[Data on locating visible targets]
[Start]
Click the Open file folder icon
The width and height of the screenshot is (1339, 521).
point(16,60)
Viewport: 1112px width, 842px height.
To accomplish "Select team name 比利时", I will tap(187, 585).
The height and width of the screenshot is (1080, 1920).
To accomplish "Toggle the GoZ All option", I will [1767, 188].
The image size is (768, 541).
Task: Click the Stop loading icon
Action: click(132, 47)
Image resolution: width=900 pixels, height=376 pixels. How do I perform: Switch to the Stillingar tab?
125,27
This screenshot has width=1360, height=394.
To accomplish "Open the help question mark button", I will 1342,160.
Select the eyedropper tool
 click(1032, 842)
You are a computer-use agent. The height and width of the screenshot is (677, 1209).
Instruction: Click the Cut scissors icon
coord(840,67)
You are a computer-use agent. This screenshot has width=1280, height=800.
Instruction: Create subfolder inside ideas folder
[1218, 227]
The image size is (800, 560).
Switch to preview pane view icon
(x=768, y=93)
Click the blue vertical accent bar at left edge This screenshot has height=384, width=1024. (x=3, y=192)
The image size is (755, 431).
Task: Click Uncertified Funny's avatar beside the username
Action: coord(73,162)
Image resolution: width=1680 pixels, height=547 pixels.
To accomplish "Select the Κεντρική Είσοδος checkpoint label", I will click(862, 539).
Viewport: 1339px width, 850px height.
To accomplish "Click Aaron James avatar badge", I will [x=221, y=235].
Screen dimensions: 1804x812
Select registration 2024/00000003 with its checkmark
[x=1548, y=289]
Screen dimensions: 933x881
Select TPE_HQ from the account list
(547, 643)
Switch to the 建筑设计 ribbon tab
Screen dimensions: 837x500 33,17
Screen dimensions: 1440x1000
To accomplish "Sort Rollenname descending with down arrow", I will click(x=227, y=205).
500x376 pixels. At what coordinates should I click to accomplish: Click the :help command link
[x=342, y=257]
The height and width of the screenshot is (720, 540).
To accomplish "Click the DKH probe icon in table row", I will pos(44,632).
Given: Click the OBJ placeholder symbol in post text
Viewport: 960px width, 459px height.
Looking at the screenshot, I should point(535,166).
[End]
## WRITTEN INSTRUCTION
Rewrite the records above, swapping every instance of "Viewport" for "Display area" and leaving all other text unchanged.

## OUTPUT FOR THIS EXERCISE
Click the Open file folder icon
The width and height of the screenshot is (1339, 521).
point(16,60)
Display area: 1112px width, 842px height.
To accomplish "Select team name 比利时", I will tap(187, 585).
The height and width of the screenshot is (1080, 1920).
To accomplish "Toggle the GoZ All option", I will [1767, 188].
The image size is (768, 541).
Task: Click the Stop loading icon
Action: click(132, 47)
Image resolution: width=900 pixels, height=376 pixels. How do I perform: Switch to the Stillingar tab?
125,27
This screenshot has width=1360, height=394.
To accomplish "Open the help question mark button", I will 1342,160.
Select the eyedropper tool
 click(1032, 842)
You are a computer-use agent. The height and width of the screenshot is (677, 1209).
Instruction: Click the Cut scissors icon
coord(840,67)
You are a computer-use agent. This screenshot has width=1280, height=800.
Instruction: Create subfolder inside ideas folder
[1218, 227]
The image size is (800, 560).
Switch to preview pane view icon
(x=768, y=93)
Click the blue vertical accent bar at left edge This screenshot has height=384, width=1024. (x=3, y=192)
The image size is (755, 431).
Task: Click Uncertified Funny's avatar beside the username
Action: coord(73,162)
Image resolution: width=1680 pixels, height=547 pixels.
To accomplish "Select the Κεντρική Είσοδος checkpoint label", I will click(862, 539).
Display area: 1339px width, 850px height.
To accomplish "Click Aaron James avatar badge", I will [x=221, y=235].
Screen dimensions: 1804x812
Select registration 2024/00000003 with its checkmark
[x=1548, y=289]
Screen dimensions: 933x881
Select TPE_HQ from the account list
(547, 643)
Switch to the 建筑设计 ribbon tab
Screen dimensions: 837x500 33,17
Screen dimensions: 1440x1000
To accomplish "Sort Rollenname descending with down arrow", I will click(x=227, y=205).
500x376 pixels. At what coordinates should I click to accomplish: Click the :help command link
[x=342, y=257]
The height and width of the screenshot is (720, 540).
To accomplish "Click the DKH probe icon in table row", I will pos(44,632).
Given: Click the OBJ placeholder symbol in post text
Display area: 960px width, 459px height.
Looking at the screenshot, I should point(535,166).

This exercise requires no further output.